Fix floating point issues (Issue #538) #589

teresaconc · 2018-11-30T10:52:32Z

Fix #538 Issue: Floating point issues when choosing different holdout set train sizes.

Pass train_size and test_size as integers (number of samples) instead of passing floats (ratio). This way we prevent floating point errors in the multiplication (n_samples * train_size/test_size) that happened in some specific cases.

Create Release 0.4.1

… of floats (ratio of samples)

mfeurer

Thanks a lot for your fix. Could you please also add a unit test to test/test_evaluation/test_train_evaluator.py?

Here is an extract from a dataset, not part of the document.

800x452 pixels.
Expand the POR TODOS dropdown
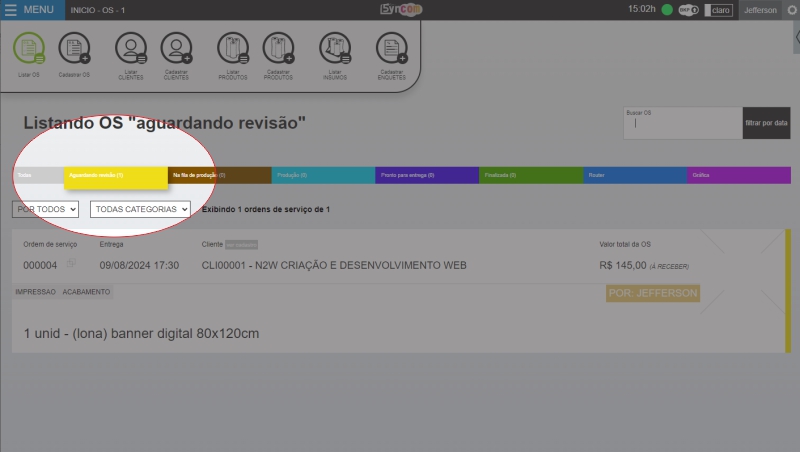(x=45, y=210)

codecov-io · 2018-11-30T12:50:14Z

Codecov Report

Merging #589 into development will decrease coverage by 0.03%.
The diff coverage is 100%.

@@               Coverage Diff               @@
##           development     #589      +/-   ##
===============================================
- Coverage        78.65%   78.61%   -0.04%     
===============================================
  Files              130      130              
  Lines            10119    10120       +1     
===============================================
- Hits              7959     7956       -3     
- Misses            2160     2164       +4

Impacted Files	Coverage Δ
autosklearn/evaluation/train_evaluator.py	`93.77% <100%> (+0.02%)`	⬆️
..._preprocessing/select_percentile_classification.py	`86.2% <0%> (-3.45%)`	⬇️
autosklearn/automl.py	`81.18% <0%> (-0.37%)`	⬇️
...ipeline/components/classification/decision_tree.py	`93.75% <0%> (ø)`	⬆️
...rn/pipeline/components/regression/decision_tree.py	`94.64% <0%> (ø)`	⬆️

Continue to review full report at Codecov.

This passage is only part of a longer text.